Opus Dei announced on Monday that it had paid a settlement following accusations of misconduct against a priest of the society made in 2002.
Fr. C. John McCloskey was the subject of a complaint by a married woman to whom he had been giving spiritual counsel. As a result of the complaint, Opus Dei paid a reported settlement of $977,000 to the woman in 2005.
At the time of the complaint, McCloskey was serving as the director of the Catholic Information Center in downtown Washington, D.C. The center is a popular venue among Washington Catholics, offering daily Mass during the working week and a program of Catholic events in the evenings.
McCloskey had a high public profile during his time in Washington, preparing several senior politicians for reception into the Catholic Church, including former House Speaker Newt Gingrich and serving U.S. Ambassador-at-Large for Religious Freedom Sam Brownback.
In a statement released by Msgr. Thomas Bohlin, Vicar of Opus Dei in the United States, the prelature expressed its sorrow and called any case of harassment or abuse “abhorrent.”
“What happened was deeply painful for the woman, and we are very sorry for all she suffered,” Bohlin wrote. “I am very sorry for any suffering caused to any woman by Father McCloskey’s actions and pray that God may bring healing to her.”
“I am painfully aware of all that the Church is suffering, and I am very sorry that we in Opus Dei have added to it. Let us ask God to show mercy on all of us in the Church at this difficult time.”

§ §

Requests:
A) Reproduce the passage of the Opus Dei settlement report between "McCloskey had a" and "Freedom Sam Brownback.", inclusive.
B) Name every person the Opus Dei settlement report mentions by name.
C) Extend the Opus Dei settlement report past its final sentence.
The entries that follow the Opus Dei settlement report can be left aside.

Stored rows:
§ §

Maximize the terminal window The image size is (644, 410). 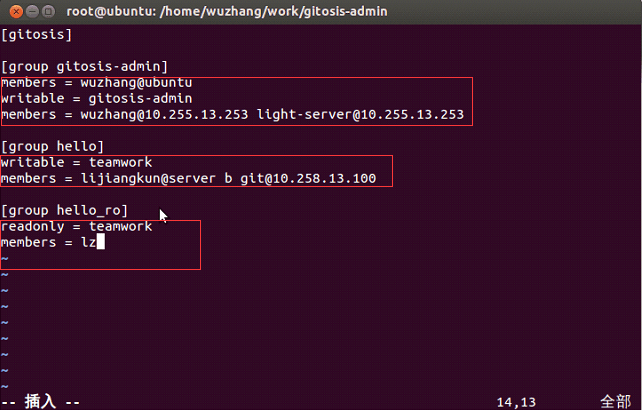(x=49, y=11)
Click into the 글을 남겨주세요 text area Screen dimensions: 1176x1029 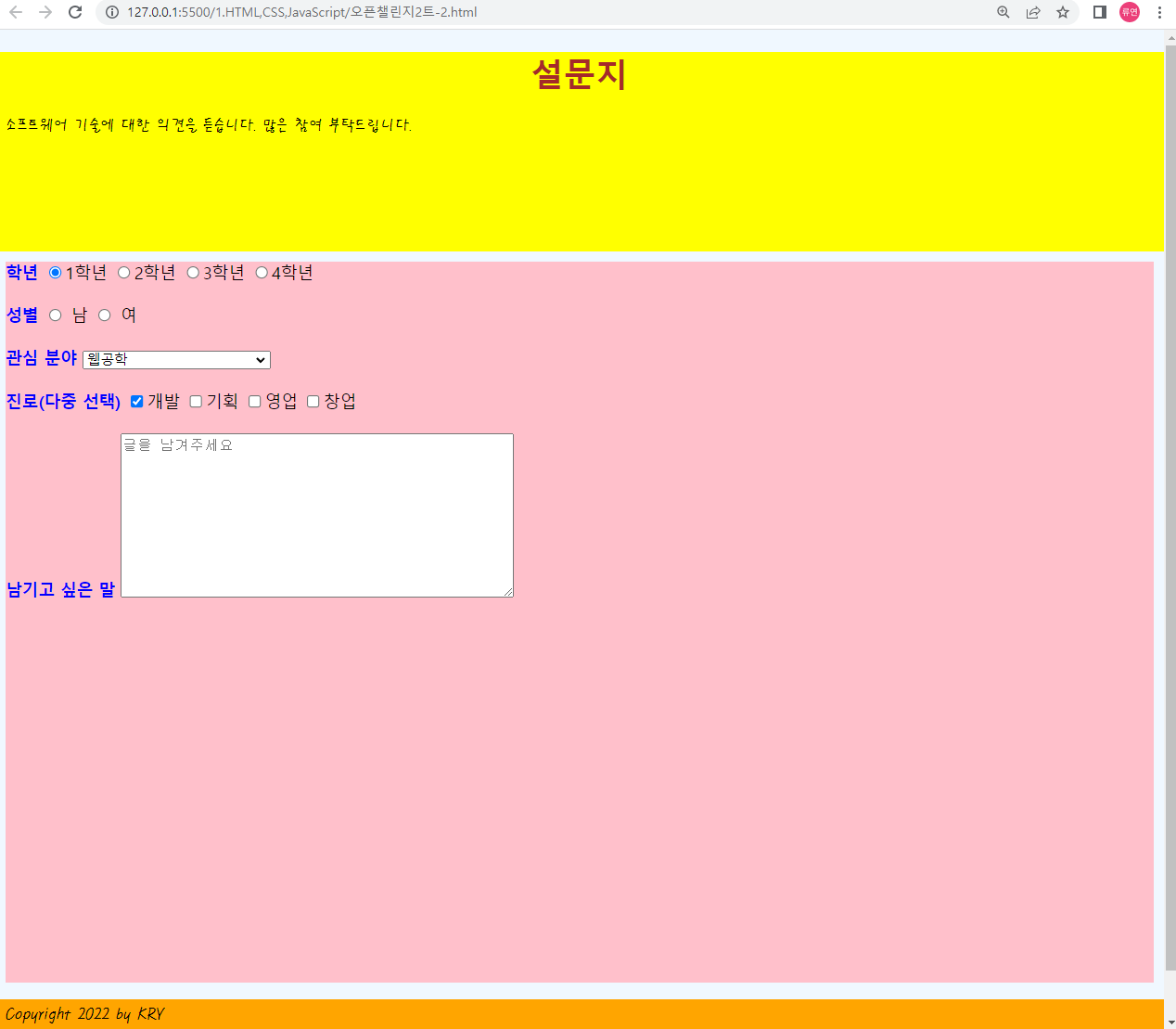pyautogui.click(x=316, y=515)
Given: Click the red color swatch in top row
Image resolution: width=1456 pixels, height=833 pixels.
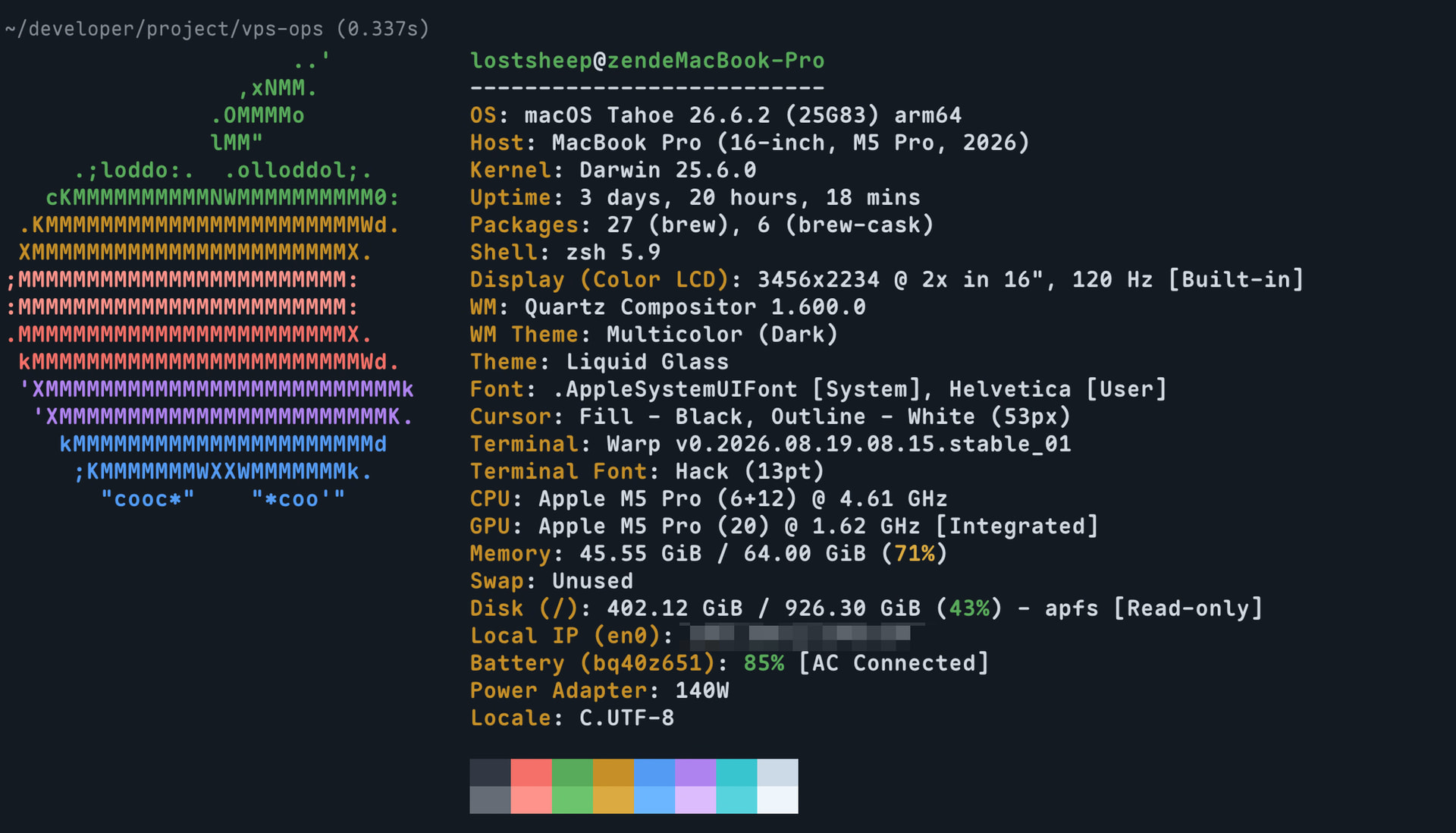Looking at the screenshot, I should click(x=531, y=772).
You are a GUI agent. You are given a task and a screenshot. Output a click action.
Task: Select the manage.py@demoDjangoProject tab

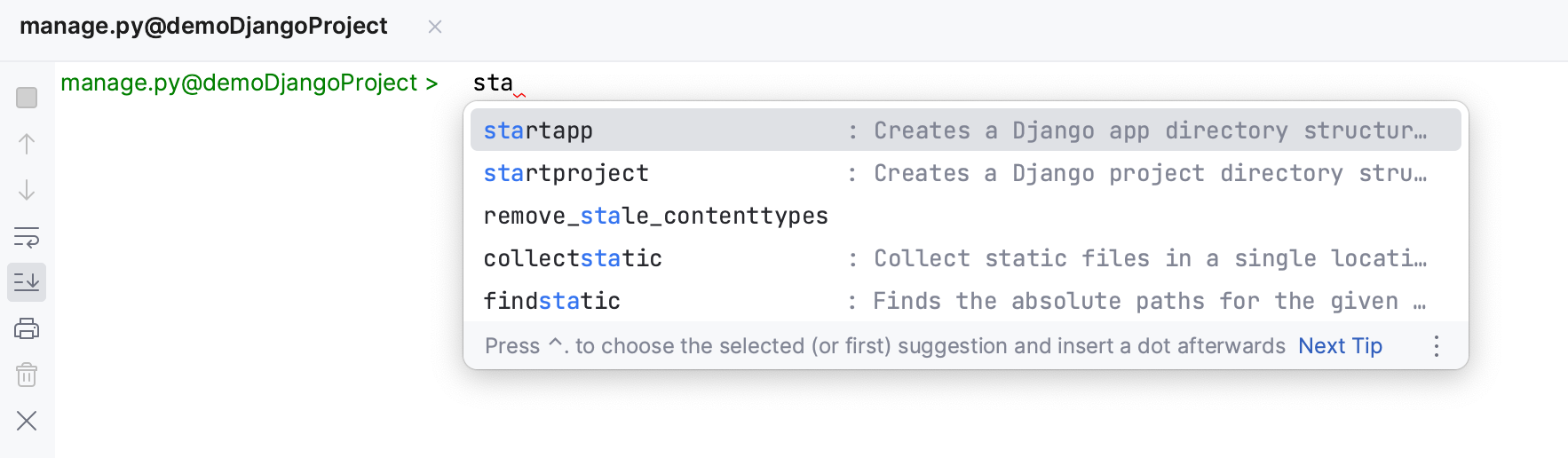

§ §

Answers for this exercise:
A)
McCloskey had a high public profile during his time in Washington, preparing several senior politicians for reception into the Catholic Church, including former House Speaker Newt Gingrich and serving U.S. Ambassador-at-Large for Religious Freedom Sam Brownback.

B) C. John McCloskey, Newt Gingrich, Sam Brownback, Thomas Bohlin

C)
The Washington Post reported that McCloskey groped the woman on several occasions while giving her spiritual direction. According to that report, the woman was left with feelings of guilt and shame, and struggled with depression. The Post also reported that the woman took her concerns to McCloskey in the confessional, where he absolved her.
Bohlin said that Opus Dei had acted swiftly when the complaint was first made, telling McCloskey to have no further contact with the woman and to offer spiritual direction to women only through a screen in a traditional confessional – something Bohlin noted was already a rule for Opus Dei priests.
“After investigating the complaint in subsequent months, we found the complaint to be credible, and in December 2003, Father McCloskey was removed from his position at the CIC,” Bohlin said in the statement.
After leaving Washington, McCloskey was first sent to the United Kingdom before being assignments in different regions of the United States. McCloskey has since returned to the Washington area because of his declining health.
Bohlin stated that McCloskey’s ministry had been restricted since he left Washington, and his contact with women limited to the confessional. “Throughout the years, we were careful to ensure that he would not have any opportunities to engage in the kind of actions that led to the complaint.”
Opus Dei is personal prelature founded in Spain by St. Jose Maria Escriva in 1928 and first approved by the Vatican in 1950.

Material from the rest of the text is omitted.